Vamos continuar a comer e a calar? Não? Então que fazemos? Rezamos por um terramoto em Lisboa que acabe de uma vez com mouros, magistrados corruptos, políticos corruptos (pleonasmo, eu sei), e toda a merda que lá existe? Isso poderia levar tempo demais (embora valesse a espera)…
Esperamos que apareça uma versão Nortenha/Portista do pragal colaço a incitar ao uso de armas contra os mouros? Não me parece que a justiça fosse ficar quieta nesse caso, como ficou então, após o incitamento à violência contra os adeptos do FC porto... Ou quando anunciou o ataque à casa do FCP de lisboa...

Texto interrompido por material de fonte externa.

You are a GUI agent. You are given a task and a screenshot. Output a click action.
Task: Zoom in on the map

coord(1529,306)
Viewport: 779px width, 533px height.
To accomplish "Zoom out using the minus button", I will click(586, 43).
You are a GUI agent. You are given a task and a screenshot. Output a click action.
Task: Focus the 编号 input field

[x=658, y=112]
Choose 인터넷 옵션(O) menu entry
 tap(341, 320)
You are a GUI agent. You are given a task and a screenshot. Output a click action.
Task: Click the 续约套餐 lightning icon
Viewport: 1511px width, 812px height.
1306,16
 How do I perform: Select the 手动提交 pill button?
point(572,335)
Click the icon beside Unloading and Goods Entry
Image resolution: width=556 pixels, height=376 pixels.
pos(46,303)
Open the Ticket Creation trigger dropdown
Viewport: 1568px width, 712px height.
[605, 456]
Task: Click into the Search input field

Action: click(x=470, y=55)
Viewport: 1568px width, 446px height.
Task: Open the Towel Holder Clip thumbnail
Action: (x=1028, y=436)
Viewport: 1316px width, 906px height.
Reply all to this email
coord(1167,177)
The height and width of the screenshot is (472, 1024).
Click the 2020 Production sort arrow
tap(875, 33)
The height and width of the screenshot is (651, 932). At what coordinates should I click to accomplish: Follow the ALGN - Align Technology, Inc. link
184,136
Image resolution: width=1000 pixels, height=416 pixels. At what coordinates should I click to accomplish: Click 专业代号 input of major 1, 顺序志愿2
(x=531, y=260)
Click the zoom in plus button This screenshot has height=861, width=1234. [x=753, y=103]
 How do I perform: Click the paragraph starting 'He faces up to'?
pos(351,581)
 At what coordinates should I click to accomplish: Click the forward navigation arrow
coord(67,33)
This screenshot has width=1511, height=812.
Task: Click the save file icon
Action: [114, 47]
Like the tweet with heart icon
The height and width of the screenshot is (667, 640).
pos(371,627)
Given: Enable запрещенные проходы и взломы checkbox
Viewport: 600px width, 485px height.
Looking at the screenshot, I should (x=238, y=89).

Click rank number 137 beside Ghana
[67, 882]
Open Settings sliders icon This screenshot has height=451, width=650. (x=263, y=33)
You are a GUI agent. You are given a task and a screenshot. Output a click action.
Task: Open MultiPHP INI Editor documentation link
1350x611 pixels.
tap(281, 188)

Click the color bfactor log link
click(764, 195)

Temo que algum dia alguém perca a cabeça e estrague a vida por causa destes corruptos. Espero que não se tenha de chegar a esse ponto, mas a paciência tem limites.

Falem, opinem, sejam construtivos contra o inimigo e não contra nós próprios. Dividir para conquistar é o lema deles, que junto com a propaganda formam uma máquina de guerra terrível! Mas estas ideias não são deles, são copiadas como sabem, pois eles não tem inteligência para criar... Mas nós podemos e devemos ser criativos e inovadores, mas sempre na paz do Senhor, como que os cruzados da era moderna em acção contra os mouros... Os cruzados faziam tudo pela paz!